# Not good at saying I can't or no.



## bisonviewfarm (Apr 2, 2015)

Feeling like a rather cruddy person. Currently ignoring messages & calls from my neighbor about her dog delivering puppys. It sounds like a perfectly normal delivery ( if it didn't I'd have been over there) but she calls me for everything. I've delivered baby goats bottle fed baby's for most of their lives, spent a day saving a buck ,I've done meds and hoof trimmings. Not to mention check ups during pregnancy & several trips to check on the baby's during the time she had them and advice on the dogs and goats ( I warned her to keep said dog away from the males for 3 weeks atleast). They are wonderful people and awesome neighbors but dang it I just can't drop everything in my life every time they have an animal emergency. And now of course I get to feel like crap all day for not rushing over once again :shrug:


----------



## Iluvlilly! (Apr 6, 2019)

I'm so sorry that you are going through this:hug: I hope everything goes well


----------



## Nigerian dwarf goat (Sep 25, 2017)

I'm sorry. Sometimes, people just need to do things their self, and they need to understand that you have a life too. At least they are getting info from a knowledgeable person!


----------



## bisonviewfarm (Apr 2, 2015)

Thanks guys feeling a bit better about my choice! No more calls or texts so I suspect the delivery is going fine. She has a tendency to freak out over everything she's a great person but not great at farm or animal related stuff.


----------



## MadHouse (Oct 3, 2019)

Sometimes we have to be forced to do something on our own, and find out, we can do it (I mean your neighbor).


----------



## goatblessings (Jan 6, 2015)

Some folks, as nice as they are, need to be weaned from relying on you so much. If they plan to keep having livestock and puppies, the more they do it on their own, the more self reliant they can be. Start by just not having your phone on, etc..... they do need to do more themselves after such good instruction.


----------



## bisonviewfarm (Apr 2, 2015)

Thanks guys!
Thankfully her males now fixed and female will be in 6 weeks so no more puppy's. Figured I'd do a checkup and everything seems to be fine she ended up calling the vet about an umbilical cord mom nipped to short but she made it through.


----------



## ReNat (Jan 20, 2019)

People have a unique opportunity to help others, in any form, even simple advice. 

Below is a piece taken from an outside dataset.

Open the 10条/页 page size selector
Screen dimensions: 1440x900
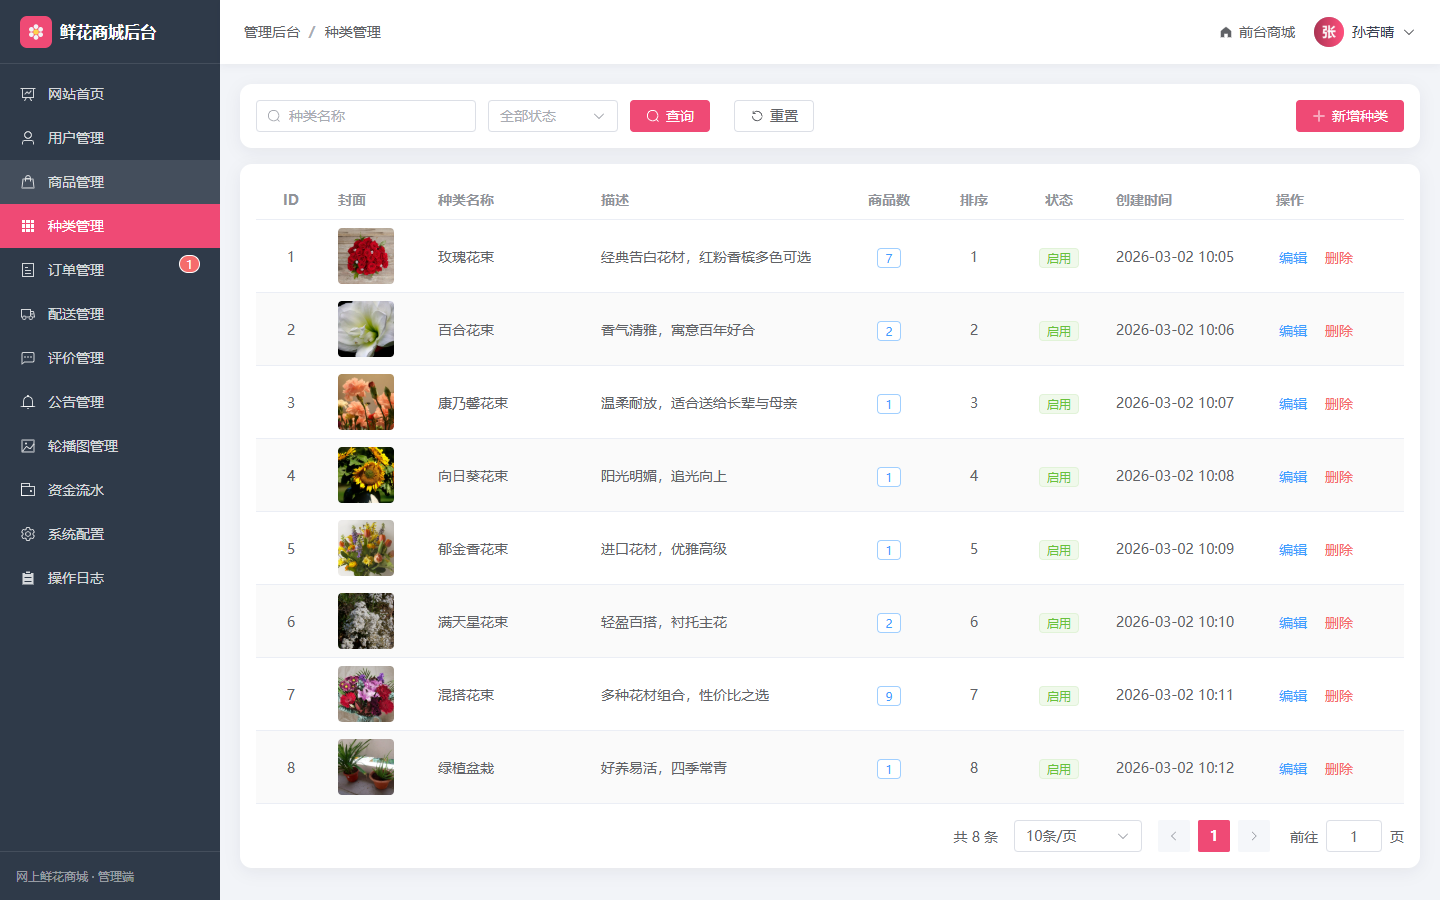click(1078, 836)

I teach my children, if you do bad things, the bad things will multiply by three and come back to you, and for you to get one good thing back, you need to do three good things.


----------



## bisonviewfarm (Apr 2, 2015)

ReNat said:


> People have a unique opportunity to help others, in any form, even simple advice.
> 
> I teach my children, if you do bad things, the bad things will multiply by three and come back to you, and for you to get one good thing back, you need to do three good things.

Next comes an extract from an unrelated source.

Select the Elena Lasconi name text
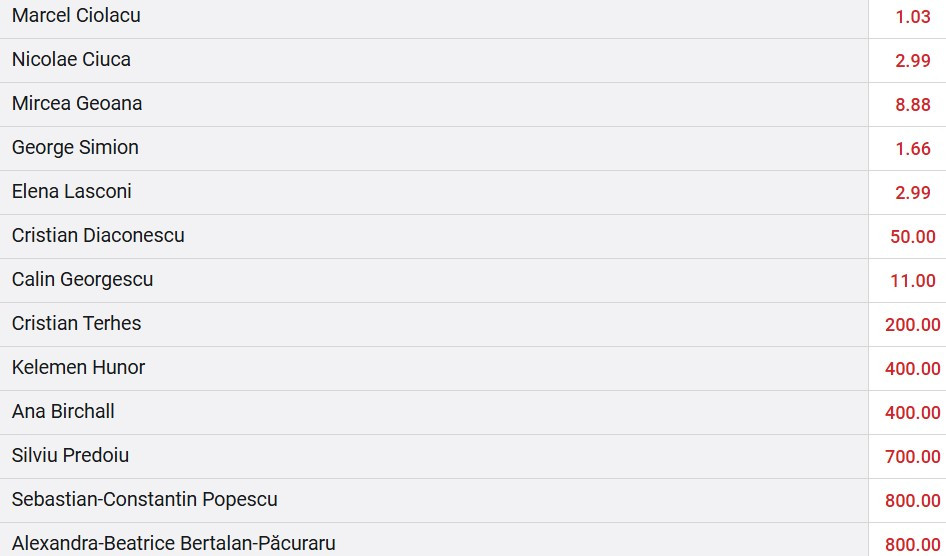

That is usually the rule I follow which is probably why I felt so bad. Everything turned out fine and I went over and gave everyone a once over tonight. Hoping it helped give her a little more confidence in her ability to handle things like this


----------



## ksalvagno (Oct 6, 2009)

Your family and farm come first. Some people take advantage. I don't blame you for not answering. Even if things are going on, you shouldn't be the one constantly helping. She needs to utilize her vet. Glad things went well.


----------



## ReNat (Jan 20, 2019)

Recently, I removed a goat with my own hands, which was injured by a dog. I watched the video on how to act, he prepared a place, and it worked for me. I'm even grateful to those who refused to help me when I asked. Now I have experience and skill.


----------



## Trollmor (Aug 19, 2011)

goatblessings said:


> Some folks, as nice as they are, need to be *weaned from relying on you* so much.


:funnytech: Just on the spot!


ReNat said:


> ... for you to get one good thing back, you need to do three good things.





bisonviewfarm said:


> That is usually the rule I follow


Maybe you did more than three? Can it help you to think that you help your nice neighbour best by making their self confidence grow a bit?


ReNat said:


> Recently, I *removed* a goat with my own hands.


This word I do not understand.


----------



## Goats Rock (Jun 20, 2011)

Removed a goat, it looks like he may have euthanized it? Or removed it from danger? I'm not sure, either.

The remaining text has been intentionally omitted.